> The task: Output the lines from the one holding "Where should I" to the end of the entries that follow, exactly and only those, minus any pictures.

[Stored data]
★ ★ ★
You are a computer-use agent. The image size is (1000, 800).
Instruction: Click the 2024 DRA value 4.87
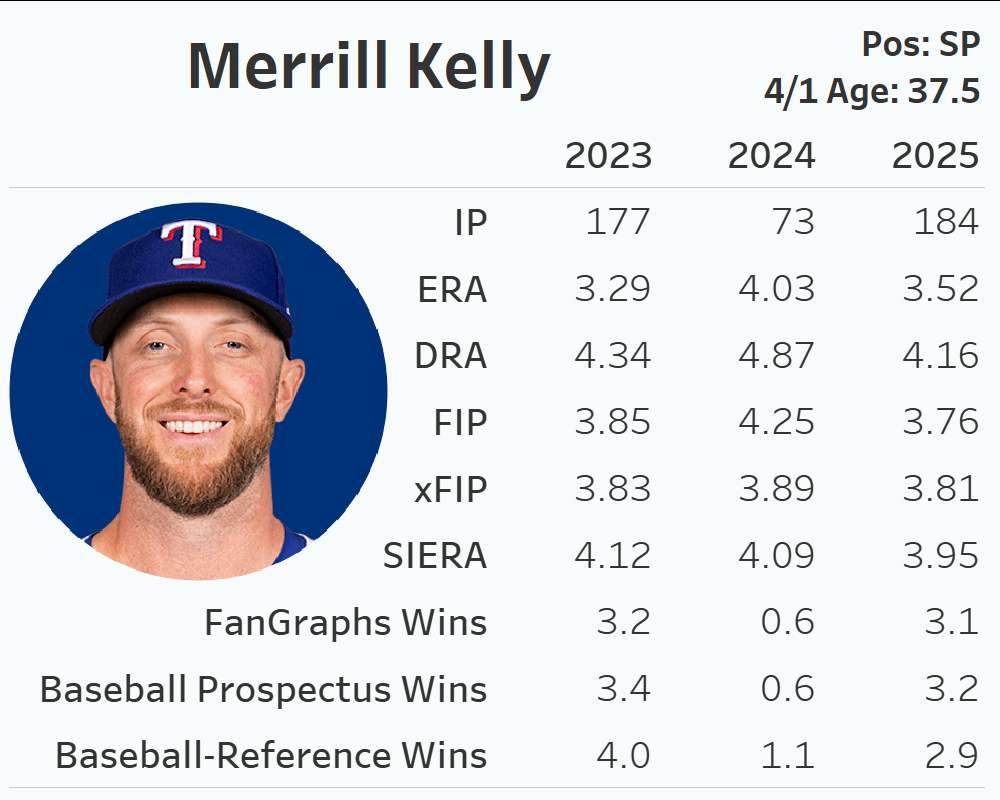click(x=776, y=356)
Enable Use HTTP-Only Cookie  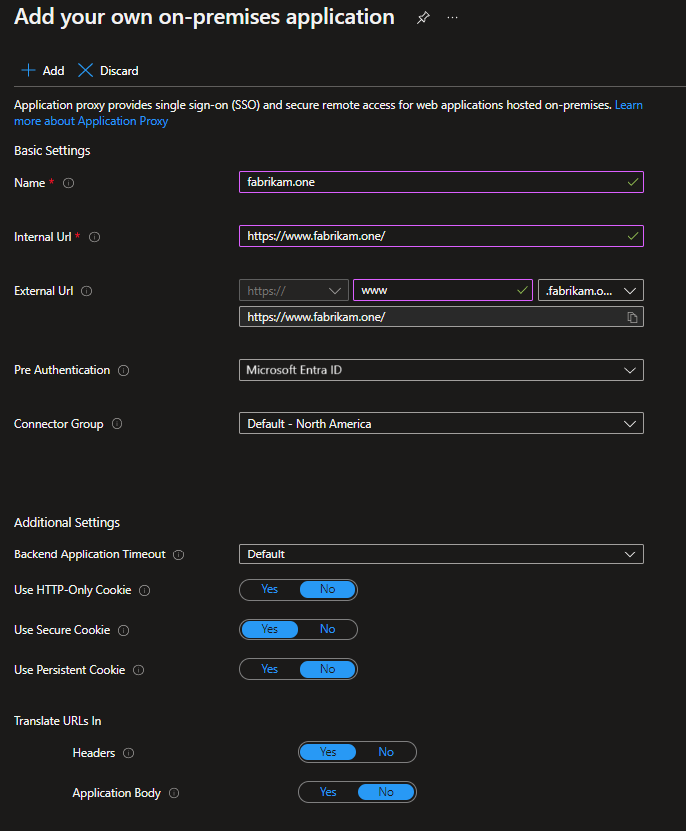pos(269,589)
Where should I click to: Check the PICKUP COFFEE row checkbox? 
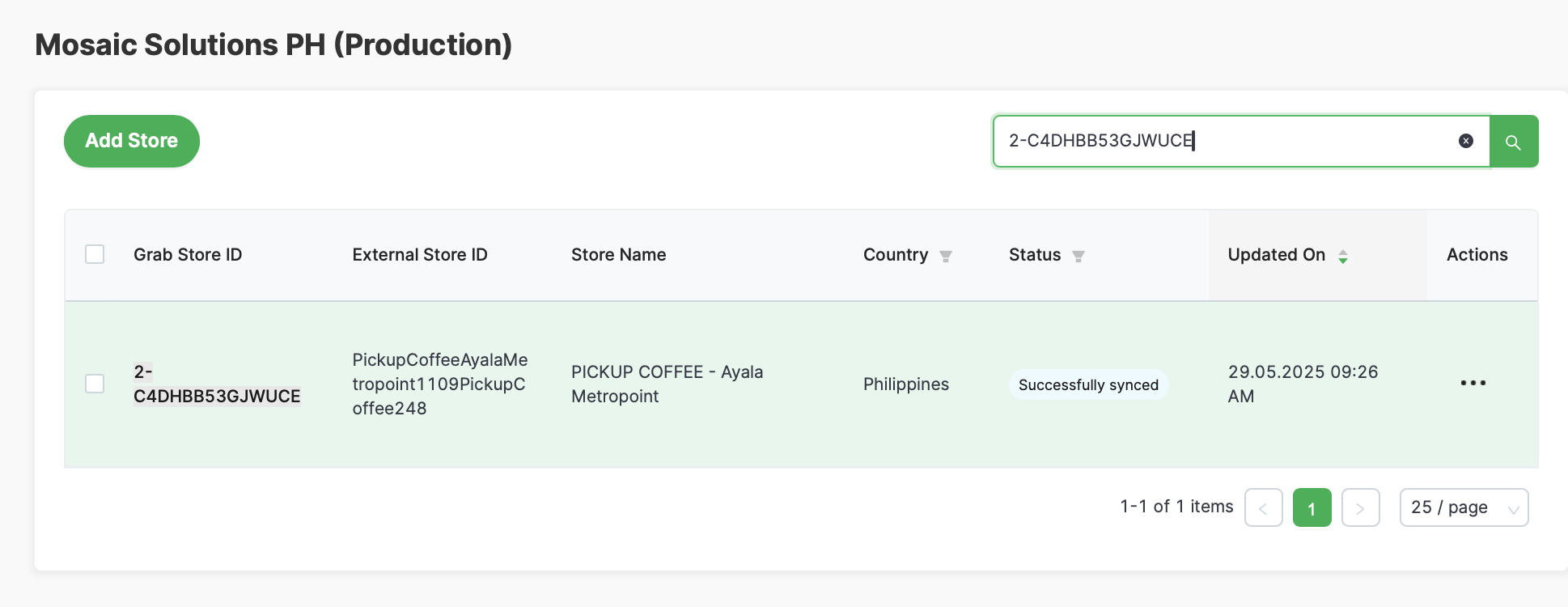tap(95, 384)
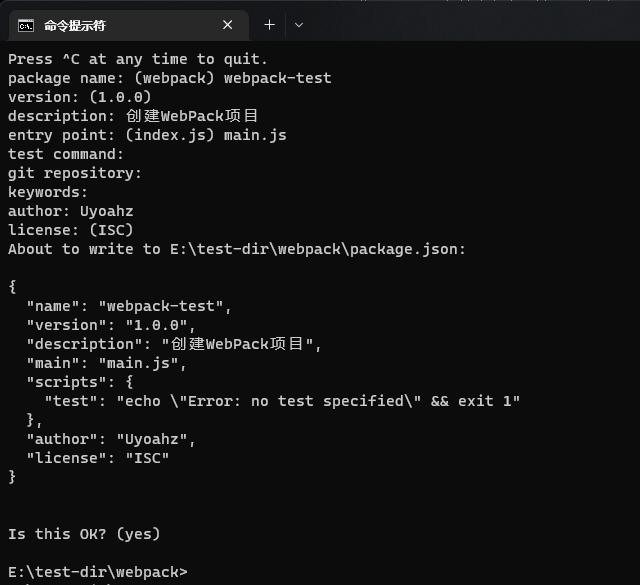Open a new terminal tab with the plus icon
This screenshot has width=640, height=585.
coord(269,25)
★ ★ ★
> Exercise solution:
Where should I click to: Check the PICKUP COFFEE row checkbox? 
tap(95, 384)
Open a new terminal tab with the plus icon
This screenshot has width=640, height=585.
coord(269,25)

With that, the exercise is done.